START PROVIDED DATA
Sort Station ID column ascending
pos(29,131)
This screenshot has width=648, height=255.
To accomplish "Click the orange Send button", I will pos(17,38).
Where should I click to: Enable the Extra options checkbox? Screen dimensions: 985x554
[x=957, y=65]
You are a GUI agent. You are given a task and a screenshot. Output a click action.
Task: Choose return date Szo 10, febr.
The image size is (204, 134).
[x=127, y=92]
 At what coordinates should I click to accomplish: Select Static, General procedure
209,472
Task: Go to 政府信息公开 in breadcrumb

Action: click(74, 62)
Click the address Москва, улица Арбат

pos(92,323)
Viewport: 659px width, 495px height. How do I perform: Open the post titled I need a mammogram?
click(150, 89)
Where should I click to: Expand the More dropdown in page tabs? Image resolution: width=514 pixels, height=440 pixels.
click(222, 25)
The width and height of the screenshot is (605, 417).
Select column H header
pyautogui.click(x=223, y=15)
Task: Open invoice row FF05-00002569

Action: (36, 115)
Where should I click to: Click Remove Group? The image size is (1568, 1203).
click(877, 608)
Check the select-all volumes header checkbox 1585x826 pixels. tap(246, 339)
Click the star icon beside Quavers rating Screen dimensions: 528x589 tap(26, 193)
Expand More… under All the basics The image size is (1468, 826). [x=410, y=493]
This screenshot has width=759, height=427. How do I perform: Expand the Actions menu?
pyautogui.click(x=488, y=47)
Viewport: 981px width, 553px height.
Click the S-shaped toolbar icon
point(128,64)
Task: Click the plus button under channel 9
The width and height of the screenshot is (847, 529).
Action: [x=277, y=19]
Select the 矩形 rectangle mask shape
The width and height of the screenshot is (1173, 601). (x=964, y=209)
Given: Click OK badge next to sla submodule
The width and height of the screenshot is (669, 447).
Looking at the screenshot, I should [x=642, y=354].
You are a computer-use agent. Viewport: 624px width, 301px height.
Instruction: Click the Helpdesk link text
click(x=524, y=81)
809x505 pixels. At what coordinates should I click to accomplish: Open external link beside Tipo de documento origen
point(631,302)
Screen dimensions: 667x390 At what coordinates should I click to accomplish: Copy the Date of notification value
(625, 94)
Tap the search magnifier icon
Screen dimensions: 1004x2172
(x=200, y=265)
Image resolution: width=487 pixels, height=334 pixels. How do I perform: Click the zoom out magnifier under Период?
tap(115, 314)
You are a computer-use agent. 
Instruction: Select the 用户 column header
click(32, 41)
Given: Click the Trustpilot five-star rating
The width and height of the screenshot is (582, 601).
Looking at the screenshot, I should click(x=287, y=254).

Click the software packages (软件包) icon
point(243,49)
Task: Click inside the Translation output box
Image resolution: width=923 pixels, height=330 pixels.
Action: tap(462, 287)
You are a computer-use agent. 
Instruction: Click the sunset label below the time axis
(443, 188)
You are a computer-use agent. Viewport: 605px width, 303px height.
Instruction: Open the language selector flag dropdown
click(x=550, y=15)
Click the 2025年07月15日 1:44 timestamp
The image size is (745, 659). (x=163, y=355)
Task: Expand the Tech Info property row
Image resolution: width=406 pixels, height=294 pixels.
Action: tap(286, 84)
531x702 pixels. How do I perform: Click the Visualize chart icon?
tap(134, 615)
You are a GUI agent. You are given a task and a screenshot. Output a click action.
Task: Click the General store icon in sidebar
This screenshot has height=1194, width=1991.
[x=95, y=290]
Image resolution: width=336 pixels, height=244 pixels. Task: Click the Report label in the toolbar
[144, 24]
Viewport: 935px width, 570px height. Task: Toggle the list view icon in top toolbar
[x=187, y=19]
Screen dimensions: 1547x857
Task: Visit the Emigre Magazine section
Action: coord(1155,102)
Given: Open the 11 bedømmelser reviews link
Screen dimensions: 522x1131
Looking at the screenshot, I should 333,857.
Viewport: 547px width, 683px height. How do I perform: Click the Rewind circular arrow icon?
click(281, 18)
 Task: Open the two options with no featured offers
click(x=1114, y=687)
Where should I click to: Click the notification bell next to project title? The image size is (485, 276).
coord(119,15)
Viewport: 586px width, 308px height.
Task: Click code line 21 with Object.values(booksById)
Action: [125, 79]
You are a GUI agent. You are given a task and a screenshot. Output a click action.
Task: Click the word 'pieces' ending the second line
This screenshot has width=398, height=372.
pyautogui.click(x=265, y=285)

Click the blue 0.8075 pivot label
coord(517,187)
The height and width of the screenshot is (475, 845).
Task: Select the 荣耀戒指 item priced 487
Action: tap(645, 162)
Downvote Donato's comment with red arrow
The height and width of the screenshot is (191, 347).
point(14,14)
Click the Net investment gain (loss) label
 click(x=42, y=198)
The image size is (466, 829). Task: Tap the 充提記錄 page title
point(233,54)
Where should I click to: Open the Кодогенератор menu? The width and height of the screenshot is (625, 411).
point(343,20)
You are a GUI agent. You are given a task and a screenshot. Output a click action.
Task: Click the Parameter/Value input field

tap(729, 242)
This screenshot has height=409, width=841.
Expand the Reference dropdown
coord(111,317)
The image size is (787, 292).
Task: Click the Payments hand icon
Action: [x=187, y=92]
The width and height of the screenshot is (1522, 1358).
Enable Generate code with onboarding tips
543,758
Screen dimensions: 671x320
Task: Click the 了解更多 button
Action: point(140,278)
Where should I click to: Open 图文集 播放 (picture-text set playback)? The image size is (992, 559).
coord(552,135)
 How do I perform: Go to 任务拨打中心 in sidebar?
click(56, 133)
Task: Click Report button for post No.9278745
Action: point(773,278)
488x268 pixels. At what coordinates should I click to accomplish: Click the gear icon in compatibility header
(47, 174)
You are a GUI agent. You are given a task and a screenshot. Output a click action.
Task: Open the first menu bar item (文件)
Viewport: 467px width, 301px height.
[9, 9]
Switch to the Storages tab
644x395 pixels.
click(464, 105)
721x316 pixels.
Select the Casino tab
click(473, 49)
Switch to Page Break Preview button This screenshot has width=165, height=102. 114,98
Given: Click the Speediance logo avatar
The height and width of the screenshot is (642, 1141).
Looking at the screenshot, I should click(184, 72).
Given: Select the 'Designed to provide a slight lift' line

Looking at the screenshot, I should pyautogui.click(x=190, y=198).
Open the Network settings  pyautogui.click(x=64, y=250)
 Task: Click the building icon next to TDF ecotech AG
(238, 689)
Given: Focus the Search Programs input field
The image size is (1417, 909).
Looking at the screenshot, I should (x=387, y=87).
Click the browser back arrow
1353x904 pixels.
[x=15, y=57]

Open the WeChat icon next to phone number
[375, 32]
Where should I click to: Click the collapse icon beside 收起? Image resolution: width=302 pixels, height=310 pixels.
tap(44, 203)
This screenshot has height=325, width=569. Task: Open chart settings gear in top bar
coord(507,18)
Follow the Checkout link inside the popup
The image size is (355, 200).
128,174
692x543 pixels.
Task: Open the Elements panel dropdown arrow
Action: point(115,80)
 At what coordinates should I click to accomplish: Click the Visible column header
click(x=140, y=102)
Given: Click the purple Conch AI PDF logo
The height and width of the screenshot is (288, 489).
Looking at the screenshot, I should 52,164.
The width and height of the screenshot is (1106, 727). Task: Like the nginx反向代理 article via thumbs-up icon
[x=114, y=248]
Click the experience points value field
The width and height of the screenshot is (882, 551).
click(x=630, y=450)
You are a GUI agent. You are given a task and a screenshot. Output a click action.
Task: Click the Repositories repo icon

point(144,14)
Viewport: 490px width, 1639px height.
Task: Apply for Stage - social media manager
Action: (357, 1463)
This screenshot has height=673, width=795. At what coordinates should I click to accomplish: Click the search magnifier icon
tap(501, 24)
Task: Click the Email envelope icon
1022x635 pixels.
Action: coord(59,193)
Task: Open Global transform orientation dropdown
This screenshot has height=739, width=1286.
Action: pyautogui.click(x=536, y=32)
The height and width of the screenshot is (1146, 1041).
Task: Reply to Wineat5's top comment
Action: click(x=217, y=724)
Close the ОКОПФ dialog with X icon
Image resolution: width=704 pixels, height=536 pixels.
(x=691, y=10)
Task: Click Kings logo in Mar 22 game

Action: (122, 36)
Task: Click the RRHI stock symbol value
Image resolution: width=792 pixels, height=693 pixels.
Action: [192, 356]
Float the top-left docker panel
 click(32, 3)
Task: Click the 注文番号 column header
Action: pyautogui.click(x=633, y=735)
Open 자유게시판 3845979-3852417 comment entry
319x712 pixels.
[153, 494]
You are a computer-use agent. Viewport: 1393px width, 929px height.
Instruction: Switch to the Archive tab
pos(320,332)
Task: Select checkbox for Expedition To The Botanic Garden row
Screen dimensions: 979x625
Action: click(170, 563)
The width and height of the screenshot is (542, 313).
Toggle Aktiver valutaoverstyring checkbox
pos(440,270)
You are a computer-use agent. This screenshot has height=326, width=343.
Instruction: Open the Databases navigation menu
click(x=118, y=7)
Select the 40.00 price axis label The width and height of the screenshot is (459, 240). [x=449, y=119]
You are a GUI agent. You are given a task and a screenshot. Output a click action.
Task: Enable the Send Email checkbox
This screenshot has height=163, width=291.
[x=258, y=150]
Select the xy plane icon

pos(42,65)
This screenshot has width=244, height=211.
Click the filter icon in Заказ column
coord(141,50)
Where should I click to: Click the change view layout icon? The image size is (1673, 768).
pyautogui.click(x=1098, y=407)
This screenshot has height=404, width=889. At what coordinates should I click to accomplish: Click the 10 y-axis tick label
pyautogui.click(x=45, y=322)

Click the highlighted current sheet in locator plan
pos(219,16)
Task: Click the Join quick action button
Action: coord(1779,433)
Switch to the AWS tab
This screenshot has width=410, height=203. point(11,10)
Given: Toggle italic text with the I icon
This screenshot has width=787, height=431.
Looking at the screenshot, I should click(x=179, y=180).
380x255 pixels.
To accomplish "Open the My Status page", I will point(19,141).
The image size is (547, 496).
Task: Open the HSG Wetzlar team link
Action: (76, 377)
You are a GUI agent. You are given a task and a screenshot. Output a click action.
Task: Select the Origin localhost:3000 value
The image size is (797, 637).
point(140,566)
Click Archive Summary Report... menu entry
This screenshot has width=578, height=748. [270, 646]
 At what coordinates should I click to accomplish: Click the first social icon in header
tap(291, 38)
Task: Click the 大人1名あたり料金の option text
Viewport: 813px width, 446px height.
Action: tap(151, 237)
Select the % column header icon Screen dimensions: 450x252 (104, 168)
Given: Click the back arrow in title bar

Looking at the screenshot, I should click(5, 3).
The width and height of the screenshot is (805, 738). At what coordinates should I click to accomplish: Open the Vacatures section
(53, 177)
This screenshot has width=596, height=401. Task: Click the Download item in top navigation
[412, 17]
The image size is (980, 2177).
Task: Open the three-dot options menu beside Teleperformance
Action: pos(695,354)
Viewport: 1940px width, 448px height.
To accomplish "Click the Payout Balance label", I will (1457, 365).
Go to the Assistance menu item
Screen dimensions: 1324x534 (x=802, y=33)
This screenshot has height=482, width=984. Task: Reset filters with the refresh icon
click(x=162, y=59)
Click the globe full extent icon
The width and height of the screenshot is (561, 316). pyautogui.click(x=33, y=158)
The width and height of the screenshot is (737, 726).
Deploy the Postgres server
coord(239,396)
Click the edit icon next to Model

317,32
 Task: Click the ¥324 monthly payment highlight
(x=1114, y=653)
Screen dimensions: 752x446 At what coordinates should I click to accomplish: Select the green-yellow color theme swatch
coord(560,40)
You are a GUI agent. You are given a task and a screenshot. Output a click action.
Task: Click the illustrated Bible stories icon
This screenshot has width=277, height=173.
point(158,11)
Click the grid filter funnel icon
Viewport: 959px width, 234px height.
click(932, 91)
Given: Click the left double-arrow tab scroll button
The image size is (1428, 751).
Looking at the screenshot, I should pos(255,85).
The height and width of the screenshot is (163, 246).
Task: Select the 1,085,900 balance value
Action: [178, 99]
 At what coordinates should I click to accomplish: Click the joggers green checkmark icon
END PROVIDED DATA
:: WORK ITEM ::
Copy, exactly and only, the lines above that begin with the one containing "You are a computer-use agent. Viewport: 605px" and finish with the one containing "Task: Expand the Tech Info property row".

:: OUTPUT FOR THIS EXERCISE ::
You are a computer-use agent. Viewport: 605px width, 303px height.
Instruction: Open the language selector flag dropdown
click(x=550, y=15)
Click the 2025年07月15日 1:44 timestamp
The image size is (745, 659). (x=163, y=355)
Task: Expand the Tech Info property row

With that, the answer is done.